After decades of stalled attempts and contentious regulatory review, the long-awaited expansion of the Port of Belize has crossed a critical threshold, earning conditional environmental approval from the country’s top environmental assessment body that clears the way for the project to move into its investment sourcing phase.
Prime Minister John Briceño framed the green light as a transformative milestone for Belize’s economic development in an interview with local outlet News Five, describing the planned facility as a game-changing world-class hub that will serve both cruise tourism and container cargo shipping. The project has a decades-long history of failure, with multiple previous attempts to launch the expansion dating back to the early 2000s never coming to fruition.
Briceño credited coordinated support from his cabinet and careful preparation led by a dedicated public implementation unit headed by Dr. Aguile Canton for finally advancing the project past this key regulatory hurdle. “We had the advantage of seeing what went wrong in the previous attempts, so we were able to implement targeted corrective measures to address past gaps,” he explained.
The approval was issued with specific binding conditions by the National Environmental Appraisal Committee (NEAC), the independent body tasked with reviewing the project’s environmental impact. Amid circulating claims that the government exerted political pressure to force a favorable vote from NEAC, Briceño rejected the allegations as baseless nonsense, emphasizing that NEAC is composed of highly qualified independent professionals who operate free from political interference.
The Prime Minister also downplayed expectations of upcoming legal challenges from private sector entities, including the Waterloo Group, a firm that has previously raised objections to the project. Briceño noted that the government has already completed the acquisition of Waterloo’s stake in the project, putting that potential source of dispute to rest. “We have followed every regulatory step required by law, and we are on solid legal ground moving forward,” he said.
Not all stakeholders have welcomed the approval, however. Local environmental advocacy groups have raised persistent concerns about the project, arguing that Port of Belize Limited failed to address major unmitigated ecological risks and should have been required to submit a fully revised impact assessment before approval was granted. Briceño acknowledged that any large infrastructure development will inevitably generate some environmental impact, comparing it to the unavoidable footprint of building a new residential home. But he stressed that the government has committed to rigorous mitigation measures to minimize the project’s ecological effects as much as technically and financially possible.
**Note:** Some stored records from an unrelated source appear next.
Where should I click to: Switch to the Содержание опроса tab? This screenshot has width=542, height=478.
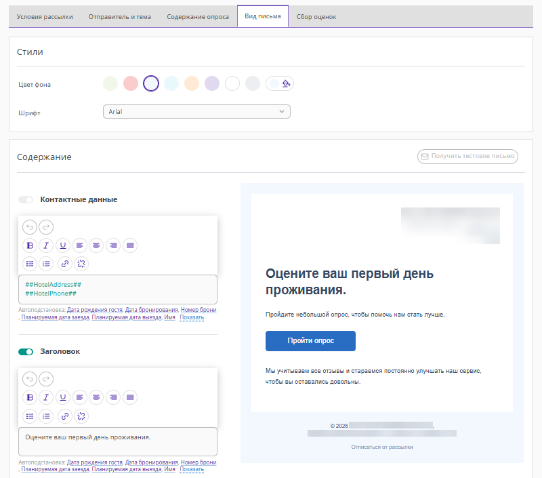[198, 16]
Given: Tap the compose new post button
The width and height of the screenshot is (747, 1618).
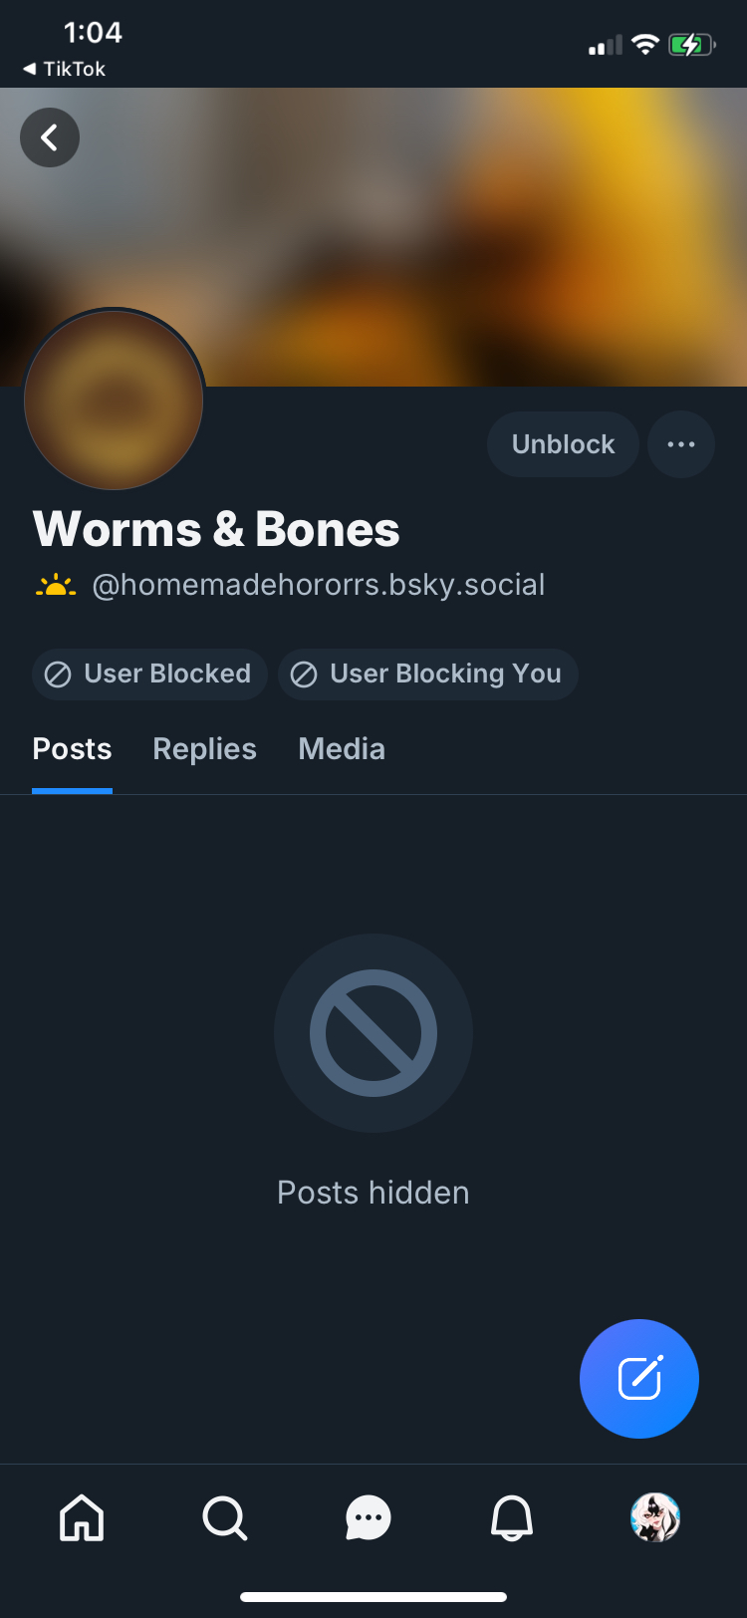Looking at the screenshot, I should point(639,1379).
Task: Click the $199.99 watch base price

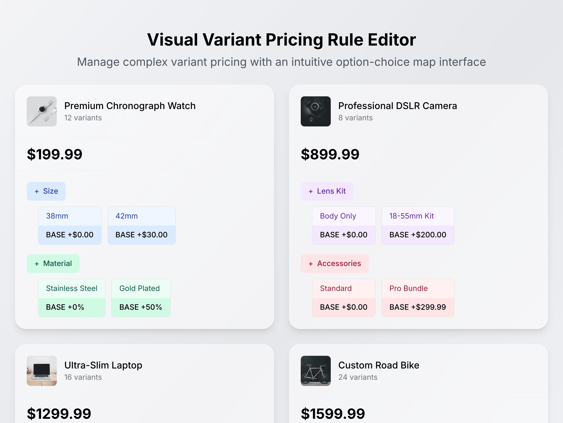Action: click(x=55, y=154)
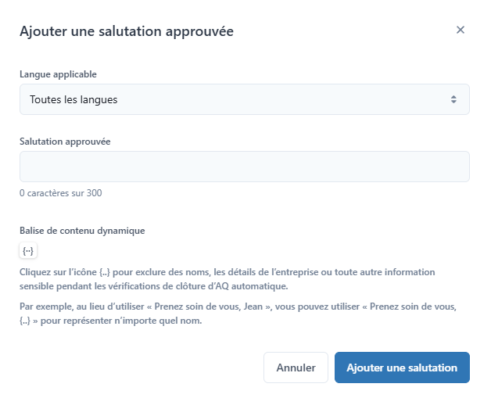The width and height of the screenshot is (491, 398).
Task: Click the words 'Prenez soin de vous, Jean'
Action: (x=209, y=307)
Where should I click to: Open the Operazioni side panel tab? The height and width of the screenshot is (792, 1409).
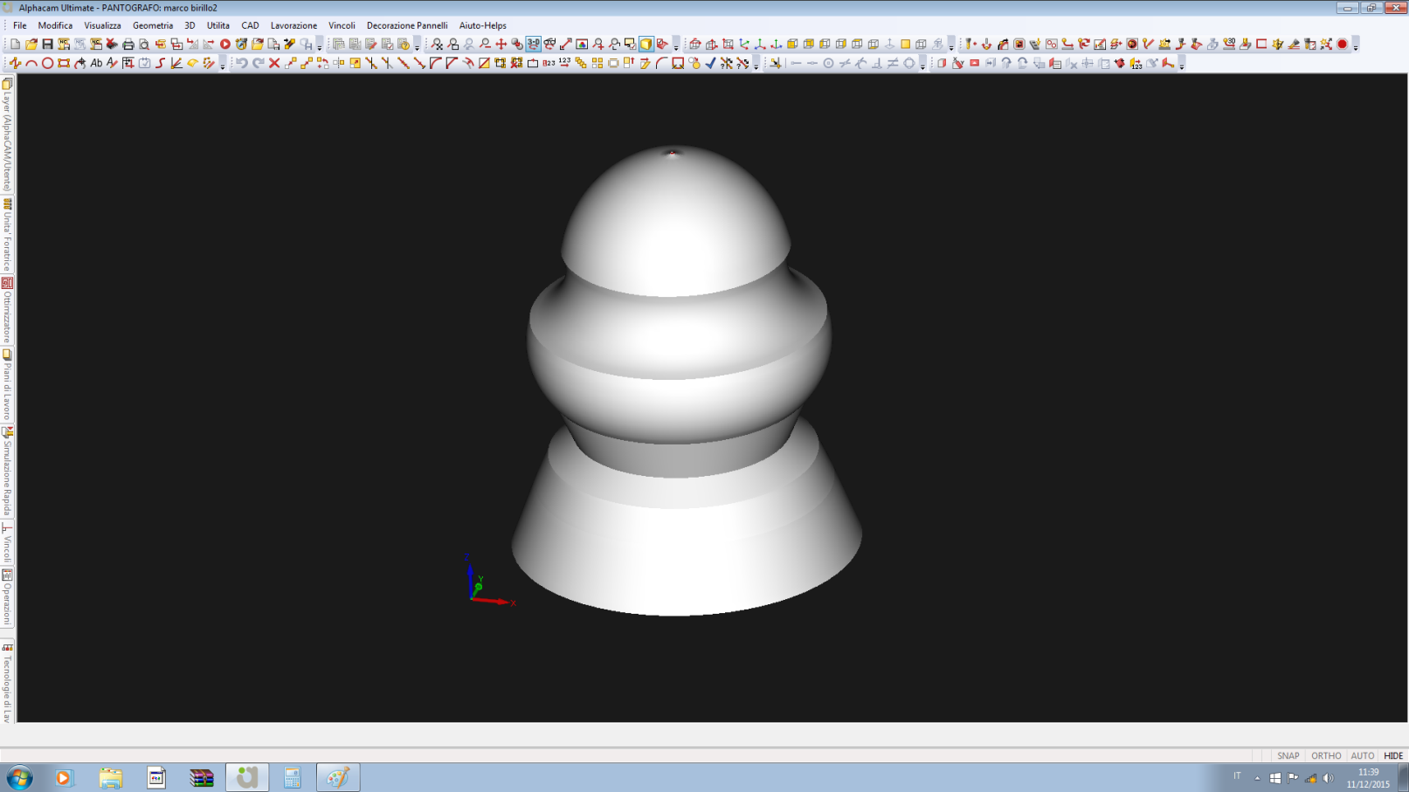7,597
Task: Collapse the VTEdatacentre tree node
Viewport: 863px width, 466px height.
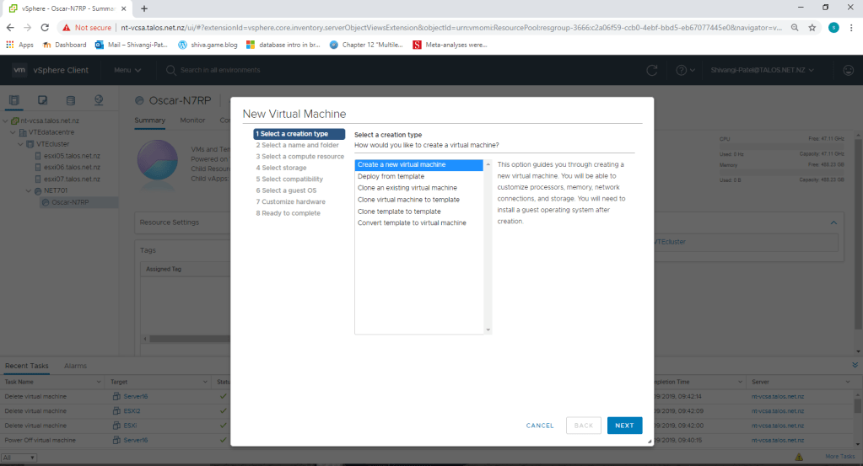Action: coord(14,132)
With environmental clearance now secured, the government is advancing immediately to the next phase: securing a private development partner to finance and execute the expansion. Briceño confirmed that multiple major international firms have already submitted preliminary expressions of interest, including U.S.-based SSA Marine, which counts global investment giant BlackRock as its parent company, Turkey’s Global Port Holdings, and a Mexican investment consortium. To ensure structured, transparent negotiations with prospective partners, the government has re-engaged Moffat and Nichols, the engineering firm that developed the project’s original master plan, to draft formal terms of reference for the upcoming bidding and negotiation process.